43 dragonfly species are listed in the Camargue out of 83 listed in France. (source PNRC de Camargue 2005). Almost all of the photos presented on the site were taken in the Camargue.

The Arachnids:

Arachnids are a class of chelicerate arthropods, terrestrial or aquatic, often insectivorous. This is the group that includes, among others, spiders, scorpions and mites. They are distinguished within the branch of arthropods by the fact that they have four pairs of legs, that they have neither wings nor antennae, and that their eyes are simple (ocelli) and not composed. Most arachnids are oviparous and the sexes are generally of different morphologies (sexual dimorphism).
Common parlance often considers spiders to be insects; for the zoologist, they are distinguished from these by the number of legs: eight in arachnids, six in insects.

The spiders :

Spiders or Araneids (order of Araneae from the Arachnid class, to which it gave its name) are arthropod invertebrate predators. Like all chelicerates, their body is divided into two tagmes, the prosome or cephalothorax (anterior part devoid of mandibles and antennae, with eight legs) and the opisthosome or abdomen which carries at the back the spinneret. They secrete by these appendages silk which is used to produce the wire which allows them to move, to weave their canvas or cocoons trapping their prey or protecting their eggs or small, even to make a temporary reserve of sperm or a dome their allowing air to be stored under fresh water. Unlike insects, they do not have wings, antennae or chewing parts in the mouth. They generally have six to eight eyes which can be single or multiple.
As predators, spiders play a major role in regulating insect populations, and they are themselves regulated by often specific predators including:

  • insects, with in particular wasps, including all pompiles wasps exclusively predatory of spiders, which they bite precisely at the level of the nerve centers by paralyzing them before taking them to the breeding site of the larvae, as well as the wasps masons who build earthen urns which they fill with small paralyzed spiders (which will be used to feed their larvae),
  • many reptiles,
  • some amphibians,
  • many birds said to be insectivorous or more general including almost all the birds eating close to the ground or on the ground (thrush, wagtail, robin, wren, etc. up to the heron, via pheasants, hens, guinea fowl, partridge...),
  • some mammals, including bats, hedgehogs, foxes or mustelids (including weasel, weasel ...).

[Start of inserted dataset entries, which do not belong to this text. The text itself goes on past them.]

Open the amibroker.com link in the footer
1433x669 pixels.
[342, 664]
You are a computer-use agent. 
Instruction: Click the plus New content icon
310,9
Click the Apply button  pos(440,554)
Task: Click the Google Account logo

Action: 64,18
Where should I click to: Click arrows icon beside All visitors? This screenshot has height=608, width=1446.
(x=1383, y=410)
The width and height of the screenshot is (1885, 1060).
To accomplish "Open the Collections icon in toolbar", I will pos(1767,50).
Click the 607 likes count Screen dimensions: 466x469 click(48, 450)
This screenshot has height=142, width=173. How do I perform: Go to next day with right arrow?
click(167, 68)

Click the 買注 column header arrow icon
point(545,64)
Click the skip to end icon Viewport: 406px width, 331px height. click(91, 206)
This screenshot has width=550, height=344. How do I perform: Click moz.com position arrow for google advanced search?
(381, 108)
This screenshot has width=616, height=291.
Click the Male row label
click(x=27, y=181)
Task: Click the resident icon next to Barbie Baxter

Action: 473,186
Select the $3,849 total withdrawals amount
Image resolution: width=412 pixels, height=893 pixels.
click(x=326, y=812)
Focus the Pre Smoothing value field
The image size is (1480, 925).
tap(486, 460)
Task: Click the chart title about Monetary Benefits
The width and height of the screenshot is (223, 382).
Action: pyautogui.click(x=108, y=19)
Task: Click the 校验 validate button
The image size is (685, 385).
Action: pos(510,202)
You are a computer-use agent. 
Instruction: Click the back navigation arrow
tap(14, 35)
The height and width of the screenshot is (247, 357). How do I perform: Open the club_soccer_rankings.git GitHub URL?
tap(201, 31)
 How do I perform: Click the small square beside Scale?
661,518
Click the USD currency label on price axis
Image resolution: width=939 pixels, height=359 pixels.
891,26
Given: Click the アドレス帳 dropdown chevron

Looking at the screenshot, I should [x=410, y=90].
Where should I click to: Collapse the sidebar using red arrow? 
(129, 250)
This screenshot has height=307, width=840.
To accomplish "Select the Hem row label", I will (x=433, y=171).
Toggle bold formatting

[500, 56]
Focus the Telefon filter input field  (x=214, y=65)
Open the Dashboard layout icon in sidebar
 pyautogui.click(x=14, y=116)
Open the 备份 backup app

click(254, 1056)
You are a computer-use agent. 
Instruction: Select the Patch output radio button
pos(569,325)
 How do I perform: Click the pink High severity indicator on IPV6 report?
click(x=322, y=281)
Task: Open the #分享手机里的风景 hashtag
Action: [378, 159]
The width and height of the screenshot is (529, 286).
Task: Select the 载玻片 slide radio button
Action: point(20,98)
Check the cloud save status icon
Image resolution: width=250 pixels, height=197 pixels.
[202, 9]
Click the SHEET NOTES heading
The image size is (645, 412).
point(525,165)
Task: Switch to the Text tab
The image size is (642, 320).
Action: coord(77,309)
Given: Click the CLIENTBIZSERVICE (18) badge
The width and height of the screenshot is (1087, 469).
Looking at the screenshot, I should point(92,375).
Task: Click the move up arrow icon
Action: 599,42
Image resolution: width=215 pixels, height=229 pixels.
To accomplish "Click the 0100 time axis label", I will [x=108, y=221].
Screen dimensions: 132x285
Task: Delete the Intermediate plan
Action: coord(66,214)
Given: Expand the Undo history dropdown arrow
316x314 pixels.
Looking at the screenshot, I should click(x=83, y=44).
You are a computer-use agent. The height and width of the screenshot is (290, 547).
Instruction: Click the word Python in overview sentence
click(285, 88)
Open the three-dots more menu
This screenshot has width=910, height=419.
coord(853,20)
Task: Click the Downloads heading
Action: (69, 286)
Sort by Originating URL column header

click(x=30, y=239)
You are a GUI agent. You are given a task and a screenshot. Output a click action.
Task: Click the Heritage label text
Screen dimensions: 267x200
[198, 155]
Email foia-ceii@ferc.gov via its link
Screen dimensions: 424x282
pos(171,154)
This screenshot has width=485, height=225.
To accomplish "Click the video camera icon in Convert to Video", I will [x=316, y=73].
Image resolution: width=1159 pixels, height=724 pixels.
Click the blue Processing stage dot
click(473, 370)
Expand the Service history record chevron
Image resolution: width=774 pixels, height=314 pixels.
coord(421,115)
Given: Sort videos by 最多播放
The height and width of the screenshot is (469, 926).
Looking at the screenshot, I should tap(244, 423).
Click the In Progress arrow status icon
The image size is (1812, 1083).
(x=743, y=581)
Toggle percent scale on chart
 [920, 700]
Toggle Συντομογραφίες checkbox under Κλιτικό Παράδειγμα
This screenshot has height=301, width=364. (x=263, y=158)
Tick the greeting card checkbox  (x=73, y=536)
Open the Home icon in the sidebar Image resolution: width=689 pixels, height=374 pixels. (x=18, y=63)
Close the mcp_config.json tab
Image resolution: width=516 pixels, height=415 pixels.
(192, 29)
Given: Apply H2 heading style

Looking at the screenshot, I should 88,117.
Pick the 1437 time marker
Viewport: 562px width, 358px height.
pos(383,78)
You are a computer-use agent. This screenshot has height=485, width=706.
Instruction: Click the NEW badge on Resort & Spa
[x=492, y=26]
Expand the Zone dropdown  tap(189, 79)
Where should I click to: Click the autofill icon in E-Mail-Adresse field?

The sericogenic glands produce silk spun by small articulated protuberances (dies), most often 6 in number, located on the ventral side more or less at the end of the abdomen. The silk is liquid in the glands, but solidifies into fibrils once exited by the fusules, under the effect of the traction exerted by the legs of the animal and in contact with the air. The silk thread is in fact constituted by an interlacing of a high number of elementary fibrils, of 0.05 μm in diameter each. The diameter of the silk thread varies between 25 and 70 µm, (with an equivalent diameter, these threads are deemed to be more resistant than steel and have a shape memory 5 to 12 times greater than latex).

Most species of spiders have venom glands.

The branch of arachnology dedicated to them is araneology.